Увидев пять окровавленных тел у себя в хате, женщина ойкнула и затолкала детей обратно в хлев.
– Они сами на меня напали. Этот даже в меня выстрелил, – Александр с удивлением поймал себя на мысли, что оправдывается.
– Господи, страсти какие! Смертоубийство! – хозяин хаты истово перекрестился.
Герасим с опаской подошел к трупам.
– Слышь, Влас. Кажись это Пахома шайка, – тихо произнес он. – Ну да. Вот он и сам лежит, – кивок на перевязанного мужика.
– Уходим, Герасим! – скомандовал Чернышев.
– Погодь, барин!
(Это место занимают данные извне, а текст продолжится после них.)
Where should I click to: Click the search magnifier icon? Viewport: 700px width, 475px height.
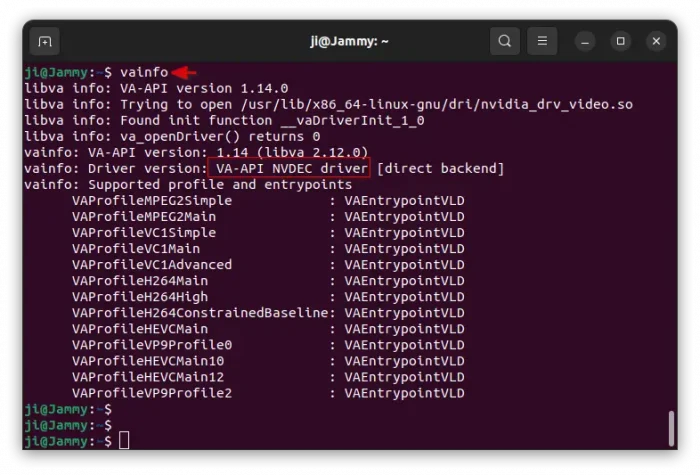coord(505,41)
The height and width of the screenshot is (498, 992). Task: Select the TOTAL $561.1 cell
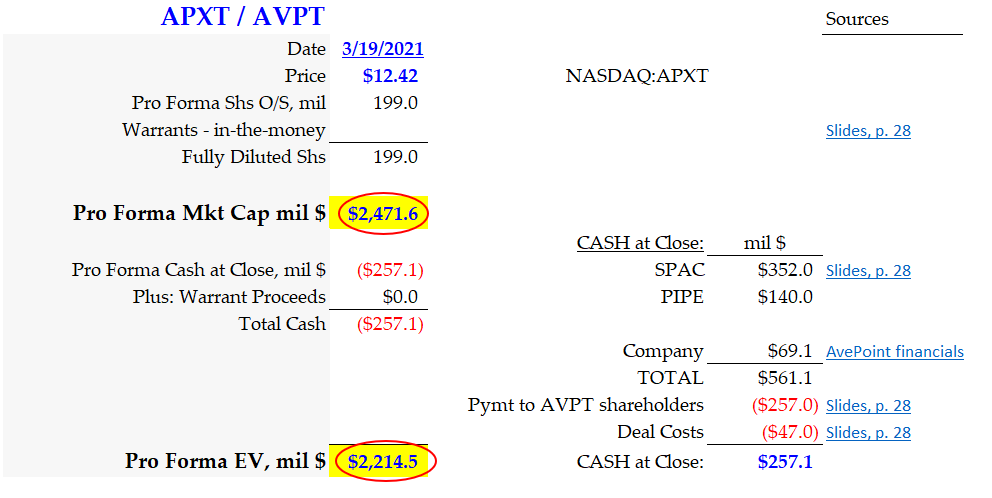tap(786, 378)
Руки то мне ослобони, – в голосе Герасима не было никакой обиды.
– Ах, ну да! – Александр быстро развязал руки своему вознице, а затем и старшему сыну хозяина хаты. – Уйдем, развяжешь остальным. Пошли, Герасим!
– Барин, погодь. Надо Пахома взять.
– Зачем?
– В санях скажу, – и больше не спрашивая разрешения Чернышева, схватил лежащего Пахома под мышки и потащил к входной двери. – Фузею забери и ножи прихвати! – крикнул он уже со двора.